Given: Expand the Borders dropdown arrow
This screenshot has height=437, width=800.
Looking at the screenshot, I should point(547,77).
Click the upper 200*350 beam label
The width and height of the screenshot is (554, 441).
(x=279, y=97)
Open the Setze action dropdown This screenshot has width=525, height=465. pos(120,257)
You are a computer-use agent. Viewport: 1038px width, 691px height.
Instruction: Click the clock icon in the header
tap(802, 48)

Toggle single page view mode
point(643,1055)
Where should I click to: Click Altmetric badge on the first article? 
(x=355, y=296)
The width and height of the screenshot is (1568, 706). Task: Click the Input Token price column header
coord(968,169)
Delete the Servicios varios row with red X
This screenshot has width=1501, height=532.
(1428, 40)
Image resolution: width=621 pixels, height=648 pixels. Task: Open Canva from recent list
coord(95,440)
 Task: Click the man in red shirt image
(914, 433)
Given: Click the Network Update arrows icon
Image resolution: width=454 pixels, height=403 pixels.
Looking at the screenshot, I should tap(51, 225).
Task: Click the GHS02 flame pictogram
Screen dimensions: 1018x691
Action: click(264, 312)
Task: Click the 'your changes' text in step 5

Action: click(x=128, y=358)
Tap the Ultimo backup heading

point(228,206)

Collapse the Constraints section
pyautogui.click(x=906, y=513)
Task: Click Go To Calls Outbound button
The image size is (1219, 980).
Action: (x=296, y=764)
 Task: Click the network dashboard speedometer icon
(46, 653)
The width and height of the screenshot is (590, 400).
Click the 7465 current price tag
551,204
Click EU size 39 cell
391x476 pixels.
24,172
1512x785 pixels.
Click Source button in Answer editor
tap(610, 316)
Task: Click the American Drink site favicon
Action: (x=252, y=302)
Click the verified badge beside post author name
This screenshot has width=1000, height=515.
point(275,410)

++++++++

*What you will do*: Revise the material from the line containing "Where should I" through the line containing "coord(968,169)" by replacing "Input Token" with "Output Token", leaving all else unchanged. Return only those lines.

*Task solution*:
Where should I click to: Click Altmetric badge on the first article? 
(x=355, y=296)
The width and height of the screenshot is (1568, 706). Task: Click the Output Token price column header
coord(968,169)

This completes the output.